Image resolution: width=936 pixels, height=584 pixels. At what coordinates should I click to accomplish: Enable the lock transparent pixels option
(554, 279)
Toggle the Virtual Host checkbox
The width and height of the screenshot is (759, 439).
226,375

[Goal of the exercise]:
The whole listing above is to be reproduced without any slip.

[Written solution]:
Image resolution: width=936 pixels, height=584 pixels. At what coordinates should I click to accomplish: Enable the lock transparent pixels option
(554, 279)
Toggle the Virtual Host checkbox
The width and height of the screenshot is (759, 439).
226,375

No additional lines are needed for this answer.